Update the data from the line with "This screenshot has width=1424, height=840." to the line with "[x=662, y=433]" by replacing "watermark" with "label" and leaving everything else unchanged. Return only those lines, without the pictures.

__Given records__
^^^^^^^^
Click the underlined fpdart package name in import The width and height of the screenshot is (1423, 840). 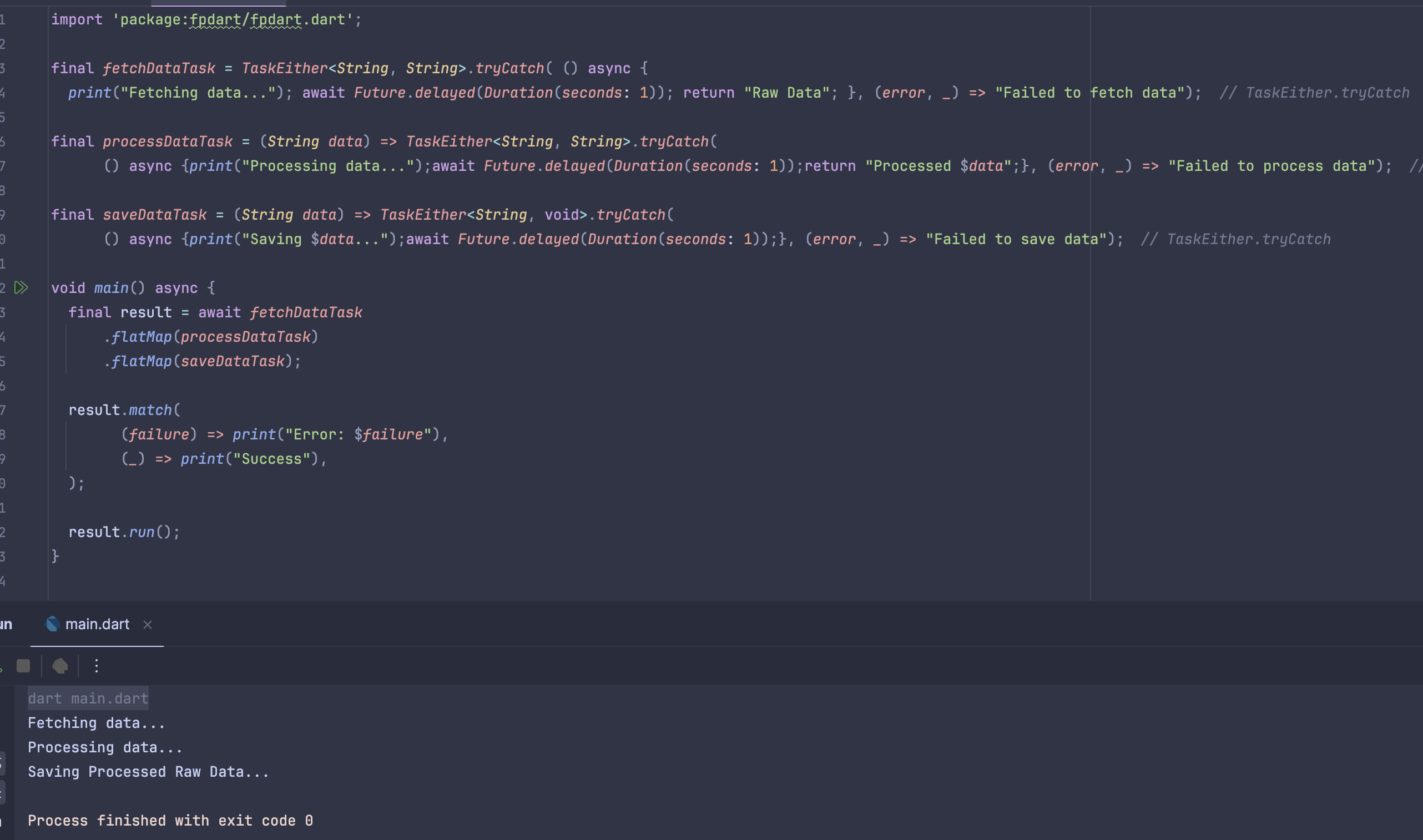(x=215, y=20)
^^^^^^^^
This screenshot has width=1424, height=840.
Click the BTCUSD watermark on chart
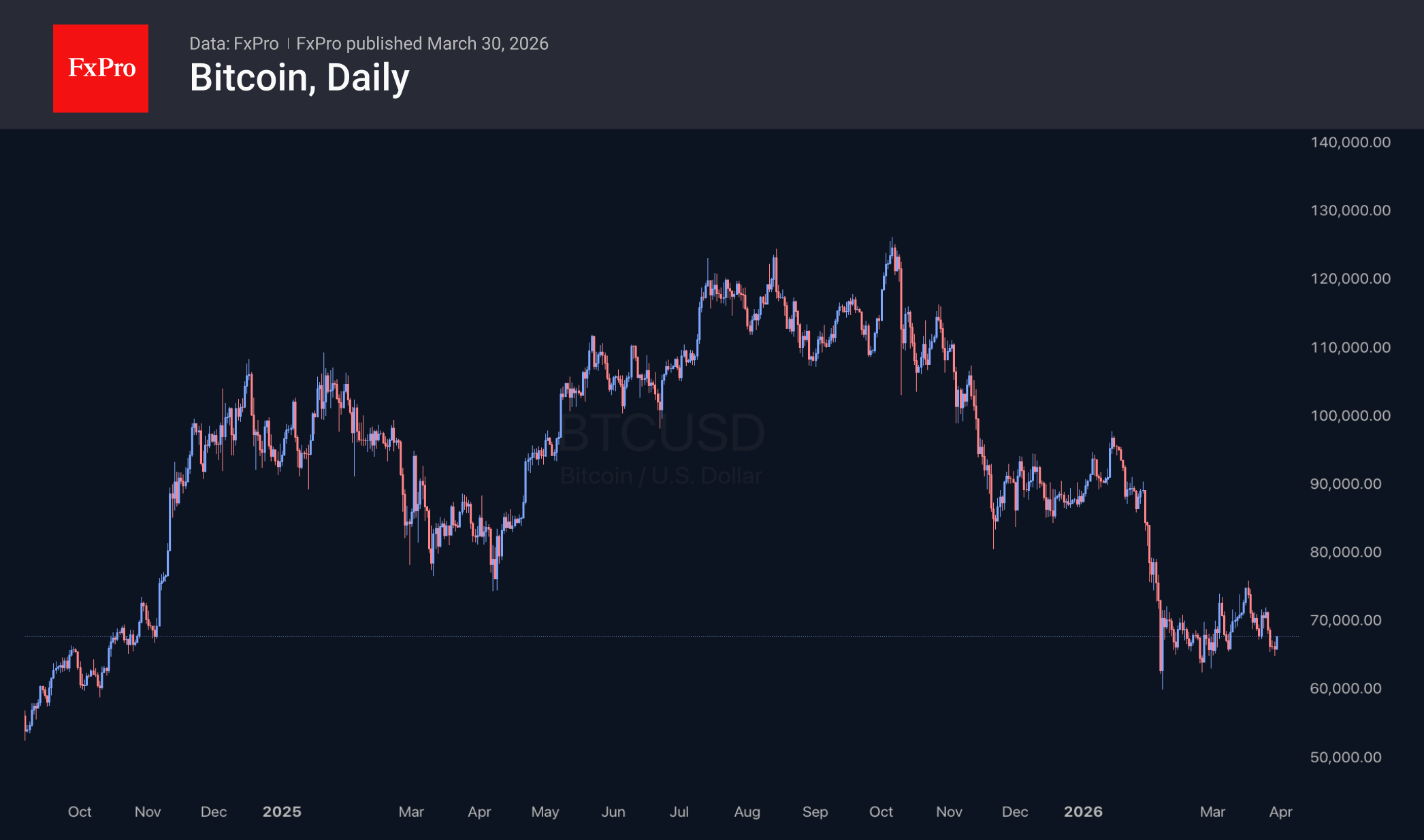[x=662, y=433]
^^^^^^^^
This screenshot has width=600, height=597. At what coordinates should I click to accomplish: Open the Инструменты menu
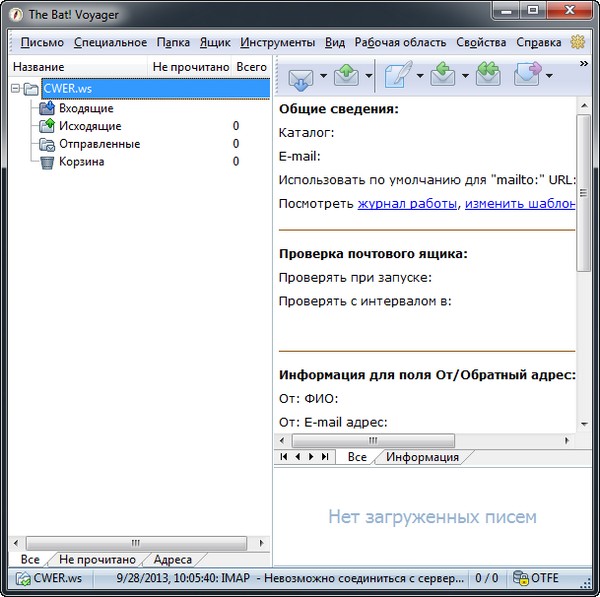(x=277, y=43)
^^^^^^^^
__Solution for this problem__
This screenshot has width=1424, height=840.
Click the BTCUSD label on chart
[x=662, y=433]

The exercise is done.